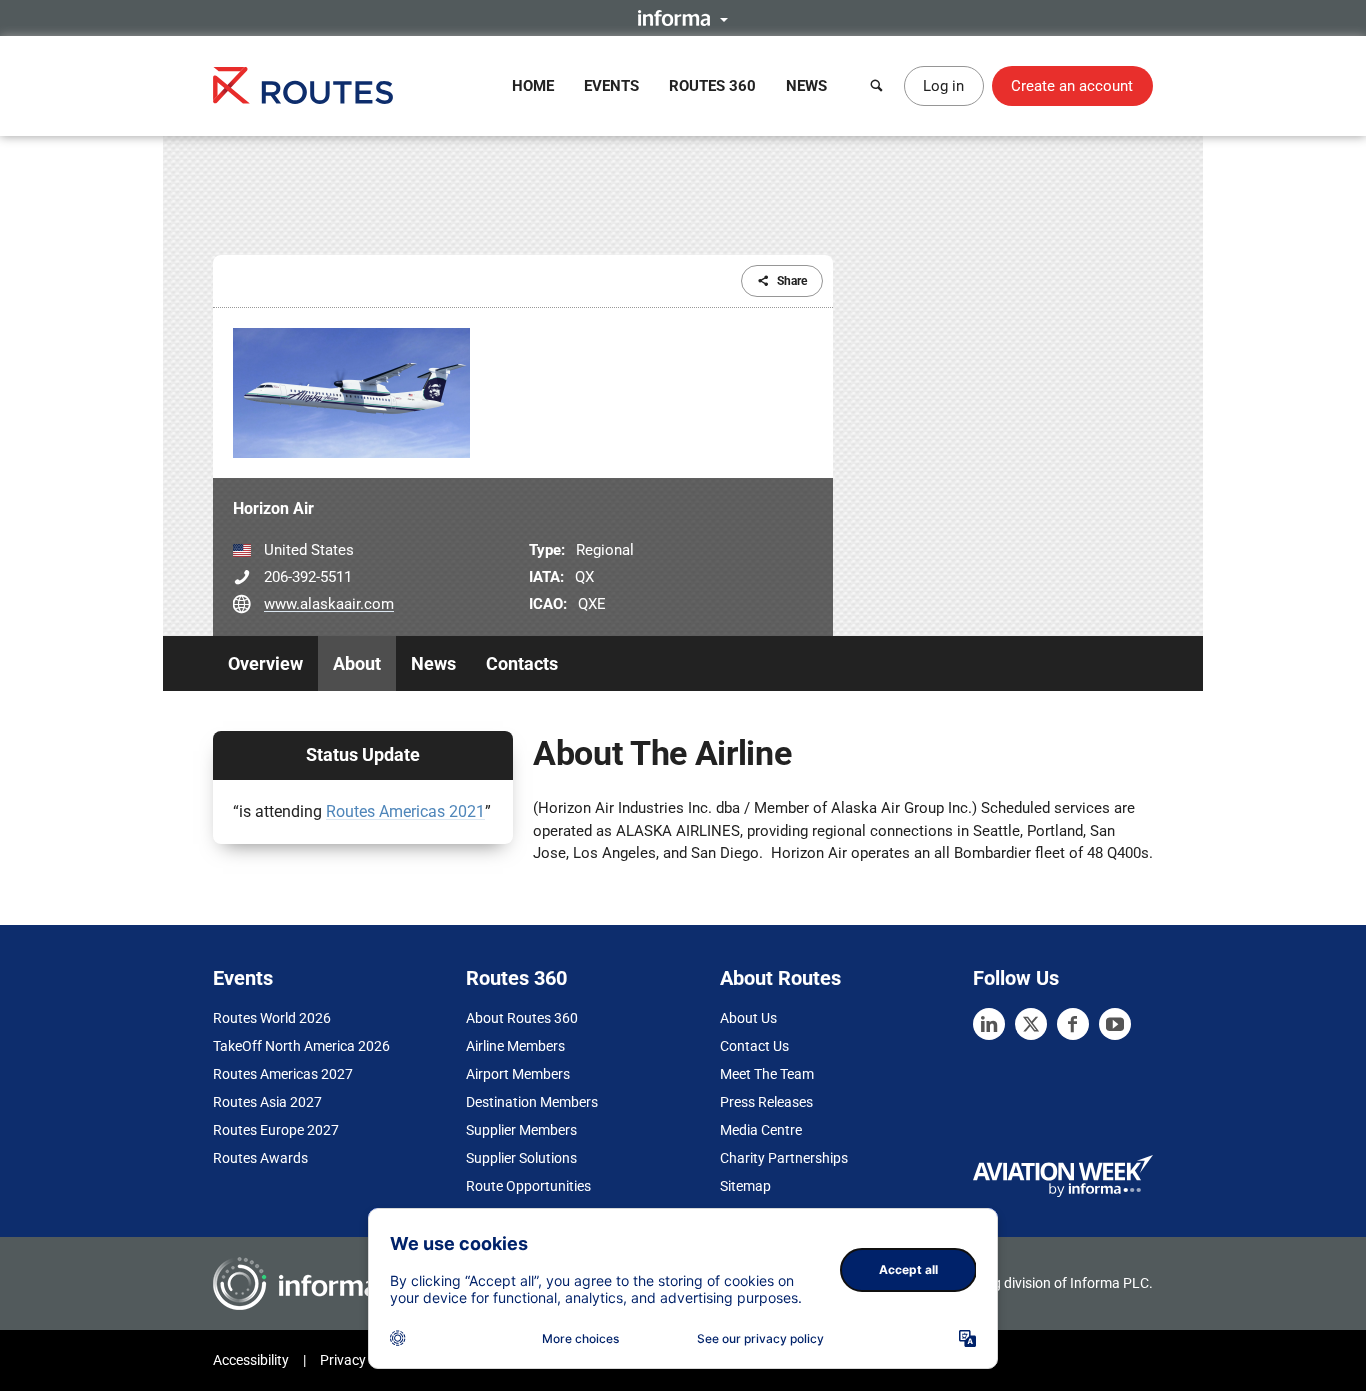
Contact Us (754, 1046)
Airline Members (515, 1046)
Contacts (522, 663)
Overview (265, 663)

* * *

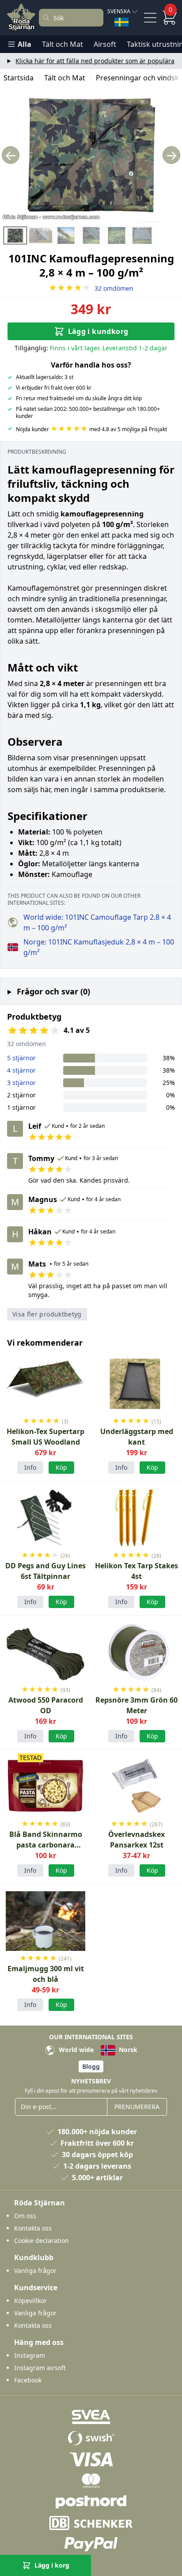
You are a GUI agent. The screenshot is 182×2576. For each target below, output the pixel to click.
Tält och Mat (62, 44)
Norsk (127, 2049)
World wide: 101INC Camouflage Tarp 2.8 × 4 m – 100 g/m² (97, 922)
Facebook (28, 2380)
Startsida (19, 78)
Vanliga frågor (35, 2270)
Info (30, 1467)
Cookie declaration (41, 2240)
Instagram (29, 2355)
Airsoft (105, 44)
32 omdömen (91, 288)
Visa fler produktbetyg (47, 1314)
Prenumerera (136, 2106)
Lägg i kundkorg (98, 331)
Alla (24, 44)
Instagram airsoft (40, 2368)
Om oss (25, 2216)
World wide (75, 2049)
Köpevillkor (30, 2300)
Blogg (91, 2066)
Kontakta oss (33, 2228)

* * *

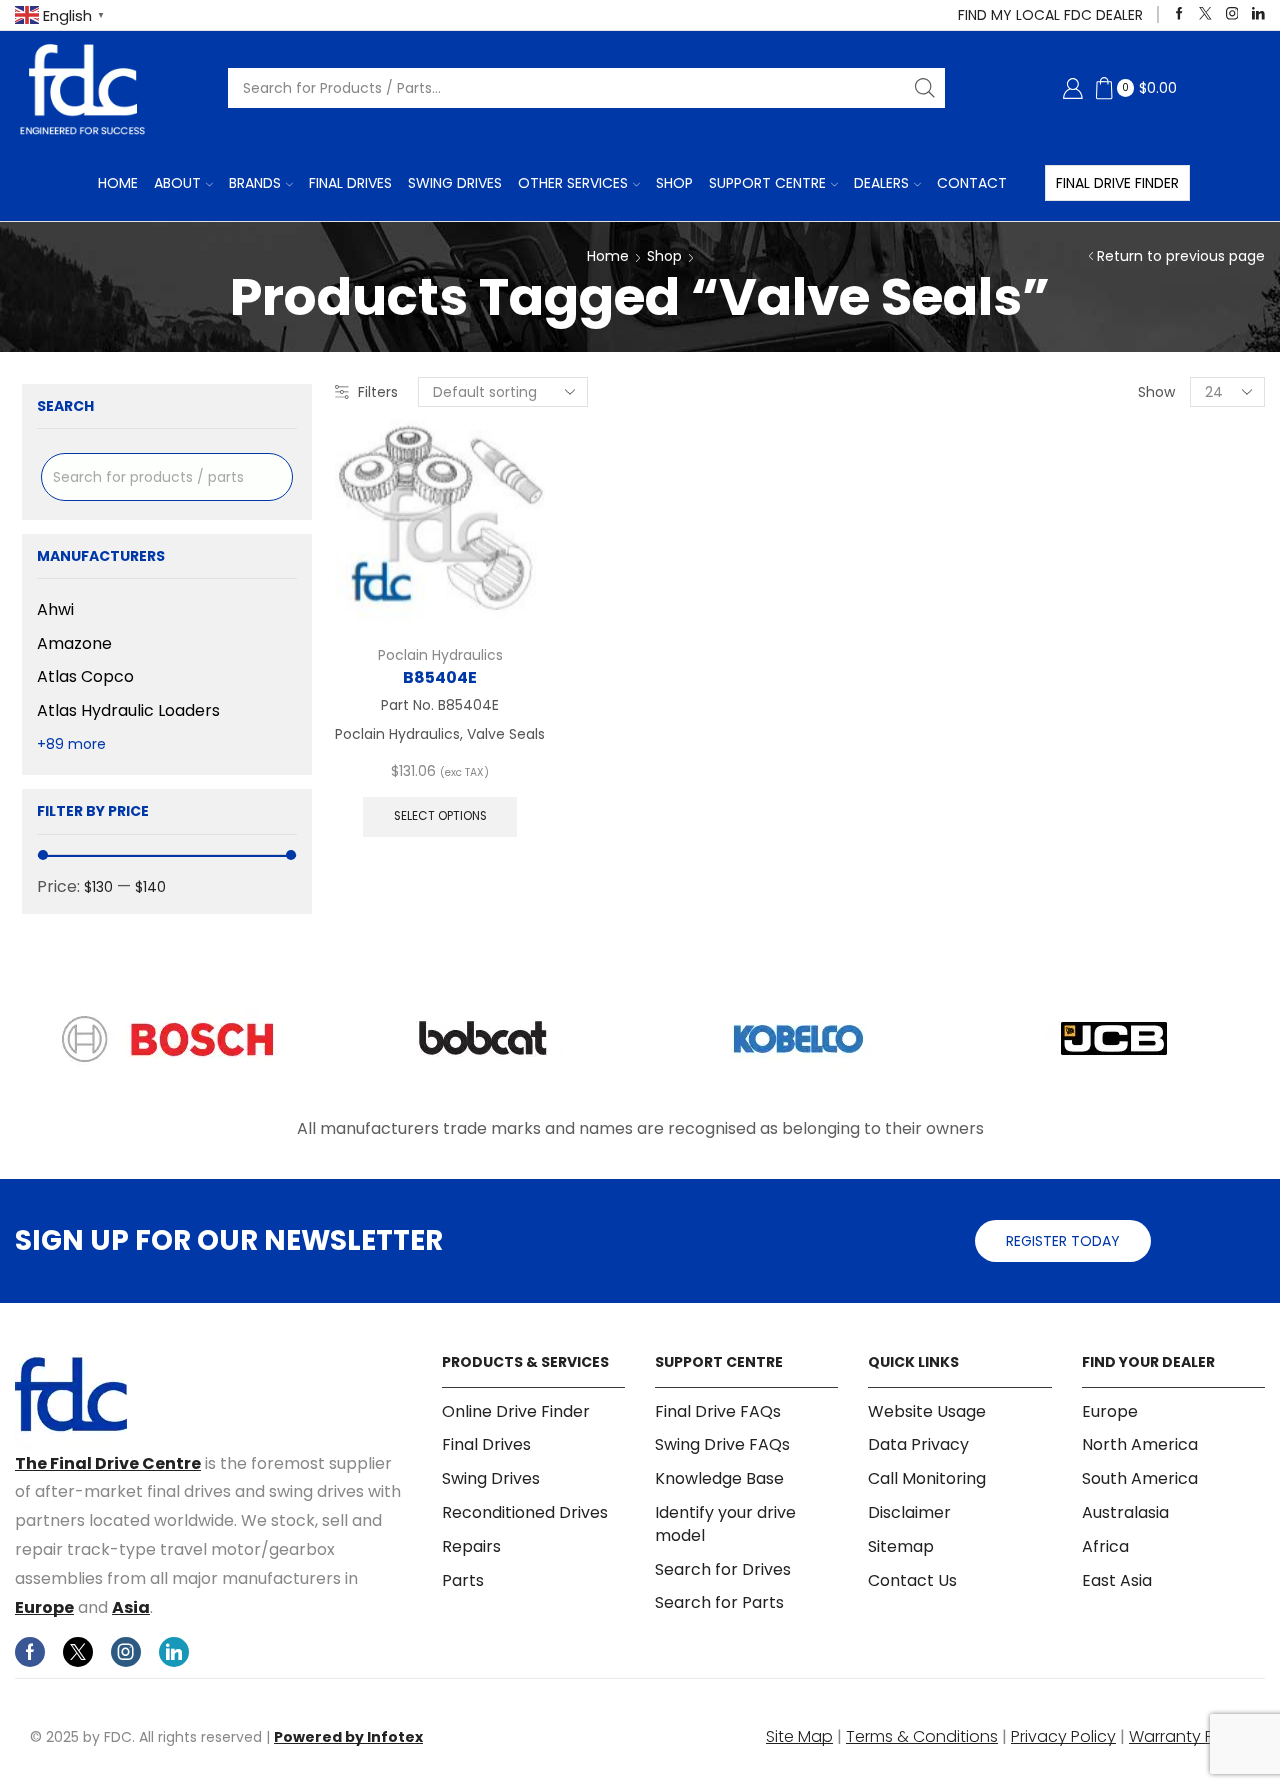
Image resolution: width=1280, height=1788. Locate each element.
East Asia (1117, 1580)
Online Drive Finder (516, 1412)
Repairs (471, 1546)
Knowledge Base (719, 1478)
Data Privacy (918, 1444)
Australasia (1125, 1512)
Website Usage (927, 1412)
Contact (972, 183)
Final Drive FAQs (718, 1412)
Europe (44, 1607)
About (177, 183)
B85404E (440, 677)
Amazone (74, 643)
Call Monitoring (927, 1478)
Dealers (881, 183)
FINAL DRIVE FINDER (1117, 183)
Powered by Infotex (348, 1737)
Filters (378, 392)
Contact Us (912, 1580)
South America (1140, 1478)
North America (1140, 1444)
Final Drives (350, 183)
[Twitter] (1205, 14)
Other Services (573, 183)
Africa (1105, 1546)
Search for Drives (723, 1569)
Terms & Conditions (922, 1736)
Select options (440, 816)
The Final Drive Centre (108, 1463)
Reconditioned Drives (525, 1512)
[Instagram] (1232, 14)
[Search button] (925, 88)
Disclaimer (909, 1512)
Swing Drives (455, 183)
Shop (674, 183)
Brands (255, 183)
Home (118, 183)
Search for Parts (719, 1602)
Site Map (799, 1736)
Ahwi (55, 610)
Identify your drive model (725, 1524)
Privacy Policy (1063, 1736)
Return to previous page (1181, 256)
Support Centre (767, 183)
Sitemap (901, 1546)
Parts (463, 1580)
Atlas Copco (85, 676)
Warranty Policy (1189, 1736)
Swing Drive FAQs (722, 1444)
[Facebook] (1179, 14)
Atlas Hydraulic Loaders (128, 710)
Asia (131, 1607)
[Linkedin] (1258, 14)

Exercise ▸
Look through the entries above and quote exactly the lines from the line with "Africa (1105, 1546)" to the line with "[Linkedin] (1258, 14)", counting both of those lines.

Written response ▸
Africa (1105, 1546)
Search for Drives (723, 1569)
Terms & Conditions (922, 1736)
Select options (440, 816)
The Final Drive Centre (108, 1463)
Reconditioned Drives (525, 1512)
[Instagram] (1232, 14)
[Search button] (925, 88)
Disclaimer (909, 1512)
Swing Drives (455, 183)
Shop (674, 183)
Brands (255, 183)
Home (118, 183)
Search for Parts (719, 1602)
Site Map (799, 1736)
Ahwi (55, 610)
Identify your drive model (725, 1524)
Privacy Policy (1063, 1736)
Return to previous page (1181, 256)
Support Centre (767, 183)
Sitemap (901, 1546)
Parts (463, 1580)
Atlas Copco (85, 676)
Warranty Policy (1189, 1736)
Swing Drive FAQs (722, 1444)
[Facebook] (1179, 14)
Atlas Hydraulic Loaders (128, 710)
Asia (131, 1607)
[Linkedin] (1258, 14)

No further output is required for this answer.